▶ _Written problem_
List each line in the records that contains the word "menu".
## Begin
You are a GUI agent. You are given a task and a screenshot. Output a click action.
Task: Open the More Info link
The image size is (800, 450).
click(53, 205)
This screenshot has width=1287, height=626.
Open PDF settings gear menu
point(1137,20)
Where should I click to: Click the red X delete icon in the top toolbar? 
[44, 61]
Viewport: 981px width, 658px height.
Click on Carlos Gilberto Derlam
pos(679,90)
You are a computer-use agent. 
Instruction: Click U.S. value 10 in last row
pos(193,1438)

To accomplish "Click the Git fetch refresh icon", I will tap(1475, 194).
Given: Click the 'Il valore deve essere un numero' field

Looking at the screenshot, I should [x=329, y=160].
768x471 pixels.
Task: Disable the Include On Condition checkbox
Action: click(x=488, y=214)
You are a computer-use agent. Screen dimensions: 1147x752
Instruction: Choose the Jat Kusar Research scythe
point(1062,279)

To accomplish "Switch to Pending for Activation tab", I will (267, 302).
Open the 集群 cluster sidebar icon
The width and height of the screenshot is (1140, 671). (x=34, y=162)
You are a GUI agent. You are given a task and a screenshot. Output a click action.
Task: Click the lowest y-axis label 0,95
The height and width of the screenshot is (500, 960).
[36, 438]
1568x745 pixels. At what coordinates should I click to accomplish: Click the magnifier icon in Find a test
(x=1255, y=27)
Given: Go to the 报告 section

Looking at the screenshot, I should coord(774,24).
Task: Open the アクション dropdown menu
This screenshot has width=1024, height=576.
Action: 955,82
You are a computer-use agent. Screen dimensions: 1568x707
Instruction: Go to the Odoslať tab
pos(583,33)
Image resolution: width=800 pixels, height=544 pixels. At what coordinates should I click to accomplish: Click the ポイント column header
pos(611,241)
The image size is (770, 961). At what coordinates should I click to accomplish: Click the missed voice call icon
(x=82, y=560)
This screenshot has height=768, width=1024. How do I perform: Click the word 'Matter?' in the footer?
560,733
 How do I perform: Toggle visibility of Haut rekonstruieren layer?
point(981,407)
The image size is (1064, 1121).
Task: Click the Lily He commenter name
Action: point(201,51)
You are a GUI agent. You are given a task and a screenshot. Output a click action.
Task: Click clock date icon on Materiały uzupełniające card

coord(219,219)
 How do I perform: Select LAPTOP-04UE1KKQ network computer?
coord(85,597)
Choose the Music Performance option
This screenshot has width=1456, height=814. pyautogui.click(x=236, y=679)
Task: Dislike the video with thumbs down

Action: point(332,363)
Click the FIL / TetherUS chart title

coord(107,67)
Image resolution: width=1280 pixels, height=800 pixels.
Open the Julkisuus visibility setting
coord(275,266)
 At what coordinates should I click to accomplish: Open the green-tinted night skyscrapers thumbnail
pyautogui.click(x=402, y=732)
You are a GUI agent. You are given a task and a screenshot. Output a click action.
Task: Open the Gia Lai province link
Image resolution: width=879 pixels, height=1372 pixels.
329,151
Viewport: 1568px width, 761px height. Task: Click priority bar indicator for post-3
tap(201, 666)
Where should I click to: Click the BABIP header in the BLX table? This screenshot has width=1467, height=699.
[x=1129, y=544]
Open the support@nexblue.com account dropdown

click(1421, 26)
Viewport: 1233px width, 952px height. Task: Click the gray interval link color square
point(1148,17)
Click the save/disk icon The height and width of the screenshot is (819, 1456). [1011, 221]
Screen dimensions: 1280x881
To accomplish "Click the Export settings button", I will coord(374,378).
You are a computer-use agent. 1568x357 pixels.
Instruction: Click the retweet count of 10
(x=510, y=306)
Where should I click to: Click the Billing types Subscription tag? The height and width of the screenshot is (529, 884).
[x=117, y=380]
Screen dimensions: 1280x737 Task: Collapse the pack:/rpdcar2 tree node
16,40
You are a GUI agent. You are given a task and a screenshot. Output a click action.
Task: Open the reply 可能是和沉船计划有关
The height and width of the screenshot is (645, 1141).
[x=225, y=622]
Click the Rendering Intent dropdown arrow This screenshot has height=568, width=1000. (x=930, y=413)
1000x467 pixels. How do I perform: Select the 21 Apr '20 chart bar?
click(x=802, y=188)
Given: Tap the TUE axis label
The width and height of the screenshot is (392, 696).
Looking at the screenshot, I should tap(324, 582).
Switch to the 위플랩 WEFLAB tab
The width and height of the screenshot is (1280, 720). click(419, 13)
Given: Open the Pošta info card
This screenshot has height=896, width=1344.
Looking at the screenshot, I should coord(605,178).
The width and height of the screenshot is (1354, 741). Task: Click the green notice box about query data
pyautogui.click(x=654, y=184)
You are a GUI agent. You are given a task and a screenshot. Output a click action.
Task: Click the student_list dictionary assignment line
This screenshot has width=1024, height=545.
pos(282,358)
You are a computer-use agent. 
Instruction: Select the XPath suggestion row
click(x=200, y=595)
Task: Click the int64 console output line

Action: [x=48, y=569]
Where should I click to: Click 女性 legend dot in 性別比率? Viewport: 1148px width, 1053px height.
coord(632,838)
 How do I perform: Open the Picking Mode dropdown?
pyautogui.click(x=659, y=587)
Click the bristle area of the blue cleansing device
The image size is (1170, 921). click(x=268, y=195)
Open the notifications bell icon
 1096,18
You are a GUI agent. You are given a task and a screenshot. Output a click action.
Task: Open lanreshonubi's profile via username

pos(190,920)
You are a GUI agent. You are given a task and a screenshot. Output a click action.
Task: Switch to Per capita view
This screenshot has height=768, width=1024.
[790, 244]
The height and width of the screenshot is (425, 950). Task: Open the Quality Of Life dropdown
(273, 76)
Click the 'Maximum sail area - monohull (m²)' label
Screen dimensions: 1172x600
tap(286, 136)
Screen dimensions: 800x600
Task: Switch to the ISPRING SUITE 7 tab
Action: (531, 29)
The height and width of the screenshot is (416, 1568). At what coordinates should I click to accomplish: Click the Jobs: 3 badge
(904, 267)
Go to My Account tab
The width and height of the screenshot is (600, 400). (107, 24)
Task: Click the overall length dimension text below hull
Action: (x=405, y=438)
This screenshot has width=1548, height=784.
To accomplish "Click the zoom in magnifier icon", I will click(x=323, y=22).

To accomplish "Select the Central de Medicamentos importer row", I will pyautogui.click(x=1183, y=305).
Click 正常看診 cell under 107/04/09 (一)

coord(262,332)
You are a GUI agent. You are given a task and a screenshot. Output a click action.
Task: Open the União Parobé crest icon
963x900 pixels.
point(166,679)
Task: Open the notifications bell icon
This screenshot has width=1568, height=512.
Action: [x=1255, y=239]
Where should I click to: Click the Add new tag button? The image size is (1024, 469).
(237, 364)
## End
▶ _Exercise response_
Open PDF settings gear menu
Task: Open the アクション dropdown menu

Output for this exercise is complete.